Stated problem a: According to the football commentary, in which quarter does the team give up the most rushing yards?

Given text:
═══
The Ravens defense was worst against the run in the 4th quarter. This fits with the idea that because they were winning so often last year, they would be bringing in extra secondary players and were more willing to give up yards in the run game. Now, giving up almost as many YPC as our very bad defense last year isn't great, the fact that you have a team that was essentially gifting extra YPC as a strategy means it's not really comparable.

We aren't that right now. We give up the most rushing yards in the third quarter. We've been in every game coming into the third quarter. We are facing a fairly neutral offense in terms of tone. Some games we've been ahead, some we've been behind but we haven't been in a situation where a team *should* be thinking they can run out the clock on us and yet that's when we're getting the most blown up.

It's not that certain weaknesses/failings can't be drawn from Mike Mac's time with Baltimore, we certainly can, but I think this issue has its own Seattle-specific flavor.
═══
Stated problem b: Please copy out the data items below word for word, leaving out the pictures.

[Data items]
═══
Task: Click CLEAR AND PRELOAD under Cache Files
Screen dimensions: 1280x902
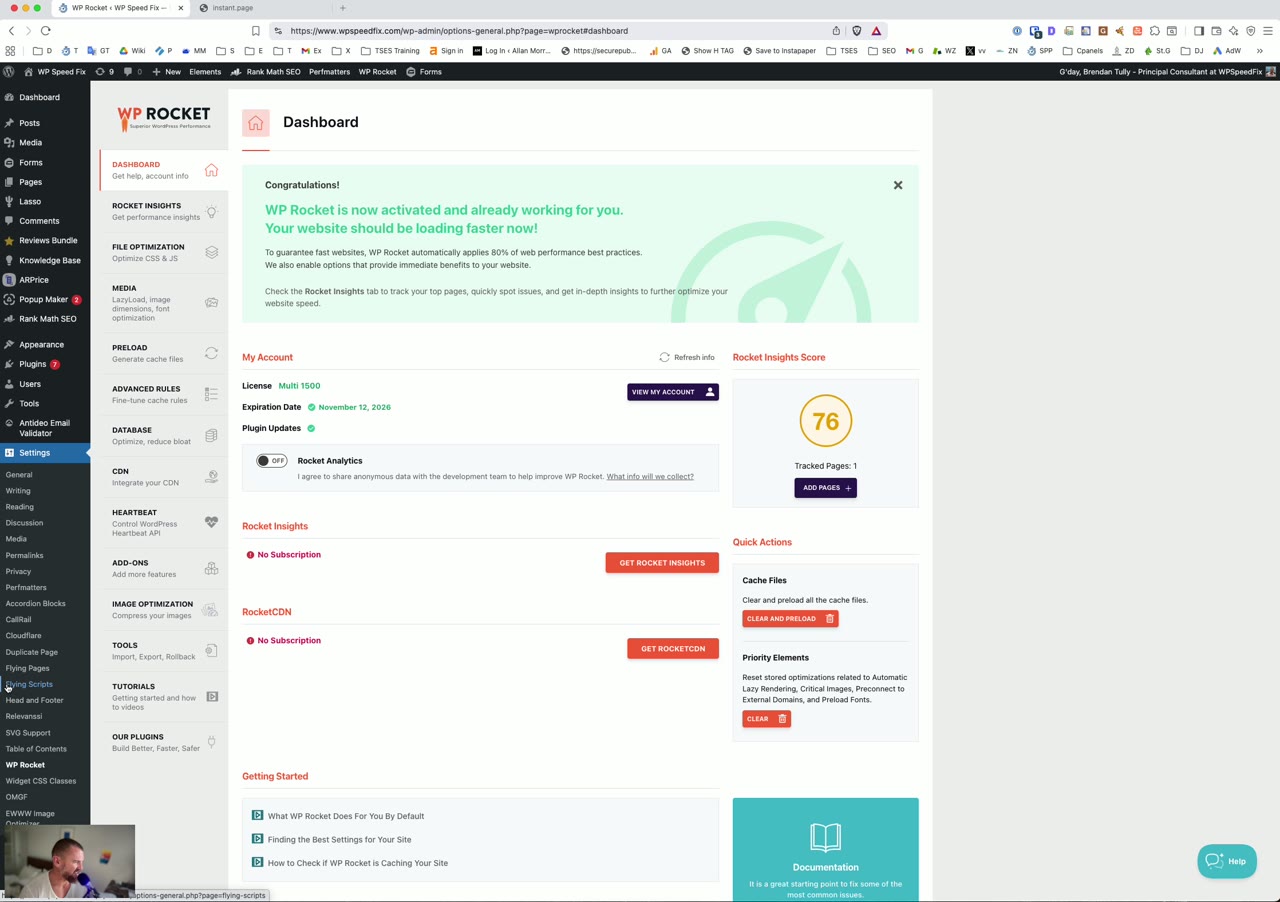Action: point(789,618)
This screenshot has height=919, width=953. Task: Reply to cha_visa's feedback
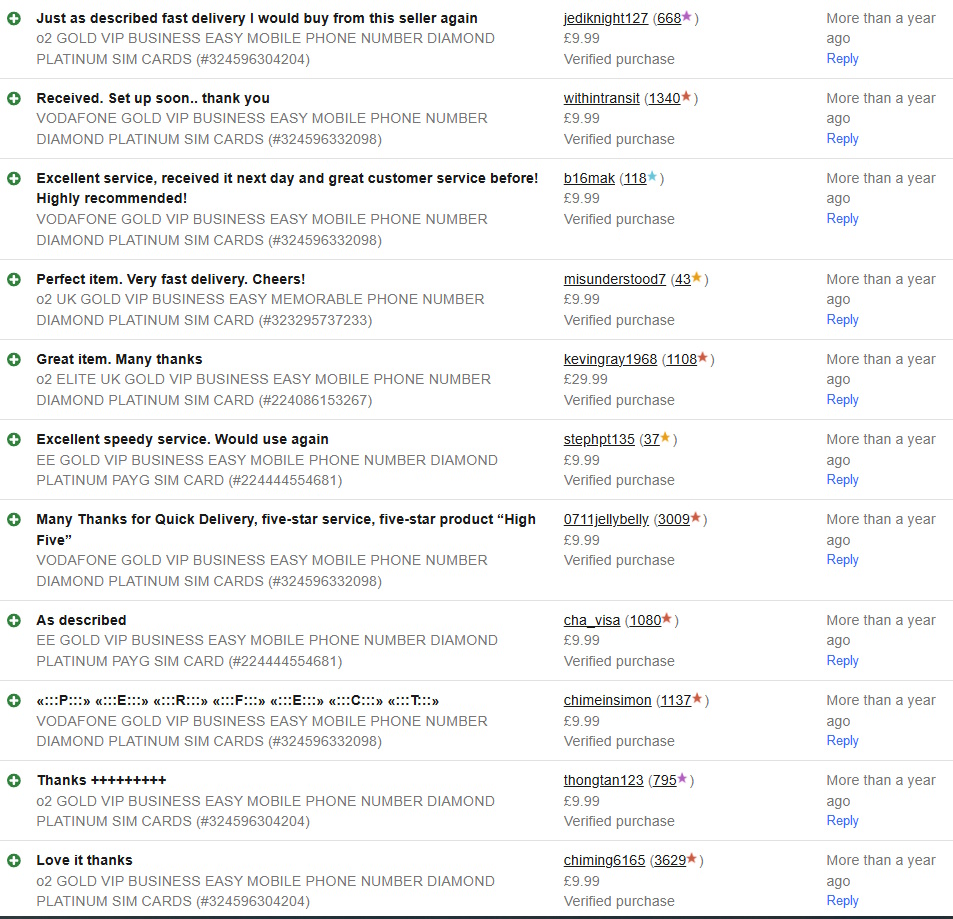coord(842,660)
═══
Response a: The third quarter.

Response b:
Task: Click CLEAR AND PRELOAD under Cache Files
Screen dimensions: 1280x902
Action: point(789,618)
This screenshot has height=919, width=953. Task: Reply to cha_visa's feedback
coord(842,660)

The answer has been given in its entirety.